Emma Soames
Let’s start at home. One family I know have radically changed their living arrangements. Their recently widowed mother was about to put the big family house on the market when first the slump in property prices undermined its value, then her son-in-law was made redundant. Having thought the previously unthinkable, the young family moved back to their mother’s house, which, with a little rearranging of rooms, now accommodates them all comfortably.
The daughter and son-in-law have let their smaller home and everyone shares the outgoings of the big house. The daughter is still working, but without astronomical childcare fees that relied on two salaries, since for the moment Granny is sharing duties with her son-in-law.
The reports I am getting from two of the three generations involved are very positive. Everyone has had to make compromises, but Granny loves spending more time with her grandchildren and having her much-loved house used again for family life. The adult children are relieved that the spectre of losing their house has disappeared.
I suspect this multi-generational scenario is being played out in families across the land through sheer force of circumstance. It may start as huddling together for security in the terrible economic weather, but it will be interesting to see if this trend continues when the financial sun shines again. Swap till you drop, page 58 of the February 2009 edition of Saga Magazine.
Neighbourliness is another concept whose moment of rebirth has come – it is something we have taken for granted as integral to the British way of life and yet is dying on its feet in so many cities. I recently discovered an interesting London-based organisation called Participle, which improves the quality of life for older people within their own communities.
Participle calls itself a 'do tank' and its mission is to bring some of the ethics of good social design to council services. A new project called Southwark Circle has started in a part of south London where the population includes a high number of pensioners. The aim is to help old people with those pesky jobs that can become difficult with age; at the same time it offers local working people the opportunity to get paid to do these jobs for a neighbour they probably didn’t even know before.
Members of the Circle will cope with anything from changing a lightbulb or sorting out a computer to help with shopping – all the practical things that can be a problem for older people. Circle does all the necessary checks on the good neighbours as well as running the service from one telephone number, thus keeping it both simple and local.
It costs £10 a month for an older person to subscribe, but you need only use the service more than once a month for it to become brilliantly good value.
For pensioners themselves or for adult children with an ageing parent living in the area, it is a peace-of-mind investment of the best sort. For the community, I’m sure it will encourage that fragile quality of neighbourliness in a typical city area of high population and very mixed housing (www.southwarkcircle.org.uk).

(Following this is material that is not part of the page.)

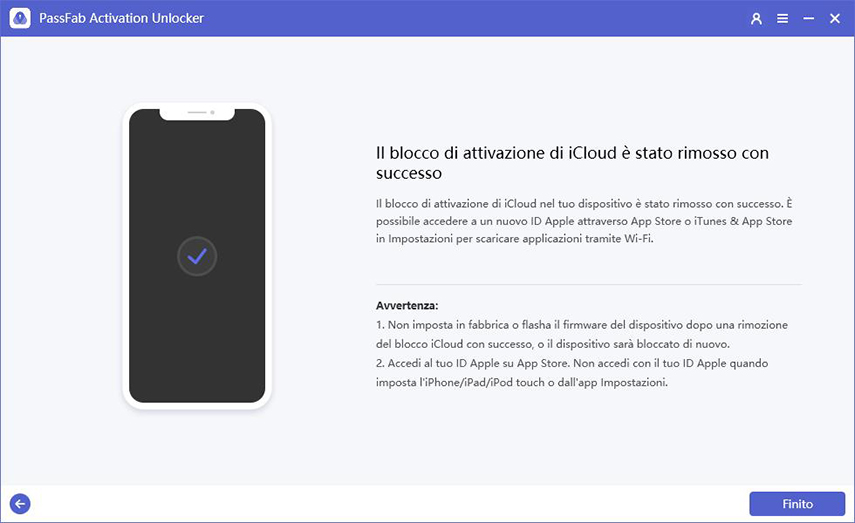
Task: Go back using the round arrow icon
Action: pyautogui.click(x=19, y=504)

And what about business? Once we get past the moment when most companies are only interested in shedding jobs, the overall trend is more complex. In America, large companies face losing whole layers of management as baby-boomers hit retirement age. Companies really need to hang on to them, so some big brains have been thinking up ways to help them keep their ageing workforces.
Hence the dawn of the Boomerang Year. On reaching traditional retirement age, employees are being offered between a few months and a couple of years of “retirement”, after which they return to work for the company. Some take up their previous role, others work part-time or move into another job.

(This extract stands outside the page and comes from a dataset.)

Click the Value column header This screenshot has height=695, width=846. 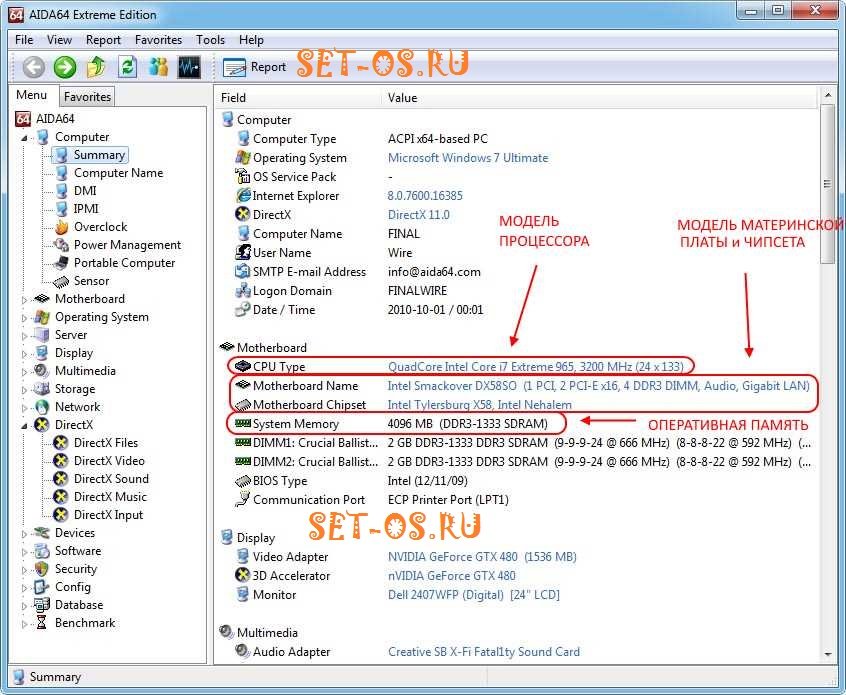402,98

It strikes me as a win-win situation. A corporation retains the wisdom and experience of a valued resource. The boomeranger gets to practise retirement, maybe to fulfil the dream of a lifetime at an age to get the most out of it, then returns to earning a still-needed salary. I bet many people will be willing to continue working for longer when, refreshed by an adventure, they can return to their workplace in a job that suits their age and circumstances.
It’s a clever way to get us to work till we drop.